Increasing Medicare and Medicaid payments to healthcare providers will be a must-do item for Congress in its final four-week push before adjournment, congressional aides said last week.
Speaking to reporters, Republican and Democratic aides from the House and Senate signaled that support was widespread enough in Congress that lawmakers are almost sure to follow up on last year's five-year, $16.1 billion package of rollbacks of Medicare and Medicaid payment constraints imposed under the Balanced Budget Act of 1997.
Enactment of such a package is more likely than passage of managed-care reforms or a prescription drug benefit for Medicare beneficiaries, both of which are higher-profile political issues but highly controversial, the aides said.
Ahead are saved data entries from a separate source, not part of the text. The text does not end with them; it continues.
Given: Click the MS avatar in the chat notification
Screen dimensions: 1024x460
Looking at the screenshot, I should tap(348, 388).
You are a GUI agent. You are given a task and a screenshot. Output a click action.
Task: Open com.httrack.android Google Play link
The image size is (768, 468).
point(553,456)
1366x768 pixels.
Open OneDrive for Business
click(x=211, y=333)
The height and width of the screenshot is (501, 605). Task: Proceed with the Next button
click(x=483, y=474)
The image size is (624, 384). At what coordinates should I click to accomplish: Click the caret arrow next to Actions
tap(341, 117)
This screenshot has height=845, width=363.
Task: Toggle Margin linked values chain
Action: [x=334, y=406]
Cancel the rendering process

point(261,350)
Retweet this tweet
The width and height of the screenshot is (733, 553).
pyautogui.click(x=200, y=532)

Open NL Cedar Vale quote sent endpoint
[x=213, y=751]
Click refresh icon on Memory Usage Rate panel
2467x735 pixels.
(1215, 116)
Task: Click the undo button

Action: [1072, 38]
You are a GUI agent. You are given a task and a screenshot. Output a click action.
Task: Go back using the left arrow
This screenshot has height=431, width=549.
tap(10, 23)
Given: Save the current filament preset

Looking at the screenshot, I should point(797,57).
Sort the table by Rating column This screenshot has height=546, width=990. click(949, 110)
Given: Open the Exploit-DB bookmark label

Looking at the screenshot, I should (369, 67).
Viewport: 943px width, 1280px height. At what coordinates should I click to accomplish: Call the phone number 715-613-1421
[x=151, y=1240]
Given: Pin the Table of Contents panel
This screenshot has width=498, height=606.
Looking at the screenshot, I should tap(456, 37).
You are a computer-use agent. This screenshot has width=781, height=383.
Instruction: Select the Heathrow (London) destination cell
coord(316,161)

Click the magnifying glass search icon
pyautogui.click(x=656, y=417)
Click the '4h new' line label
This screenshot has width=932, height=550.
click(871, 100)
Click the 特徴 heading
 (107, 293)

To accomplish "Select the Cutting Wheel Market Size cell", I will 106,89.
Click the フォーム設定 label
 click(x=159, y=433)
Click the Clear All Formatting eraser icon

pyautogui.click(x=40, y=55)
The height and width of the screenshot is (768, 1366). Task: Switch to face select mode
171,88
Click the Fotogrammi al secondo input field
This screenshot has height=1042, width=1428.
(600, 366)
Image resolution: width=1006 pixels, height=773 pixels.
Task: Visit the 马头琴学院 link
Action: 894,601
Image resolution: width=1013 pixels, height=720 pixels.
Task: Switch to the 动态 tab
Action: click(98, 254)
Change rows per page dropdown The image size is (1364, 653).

"I think the one thing that's a guarantee is a (balanced-budget law) relief package because everybody wants it, and they've been hearing from (constituents in) their districts," said a House GOP aide, who spoke on condition of anonymity.
But the aides wouldn't say how much Medicare payments would increase or how increases would be distributed among providers, nor would they say how soon a legislative proposal will be released.
Provider group lobbyists said they believe the first action on the legislation could take place as early as next week. Proposals may start surfacing this week.
Hospitals' chief goal is an update to Medicare inpatient payment rates equal to an inflation index called the hospital marketbasket. Such an update alone could increase Medicare spending by an additional $9.5 billion during the next five years.
Provider group lobbyists were heartened by news of payment increases but cautioned that the weeks before Congress' scheduled Oct. 6 adjournment will be politically divisive given the Nov. 7 elections.
Congressional support for Medicare payment increases could actually become a bill's worst enemy, said Thomas Scully, president and chief executive officer of the Federation of American Hospitals.
"I am optimistically scared to death," he said. "There's a lot of momentum, but there are a lot of ways it can go off-track. Everyone who wants to do tax cuts, everyone who wants to pass HMO reforms and everyone who wants to do a prescription drug benefit will be looking at slapping (Medicare) relief on it to give it momentum."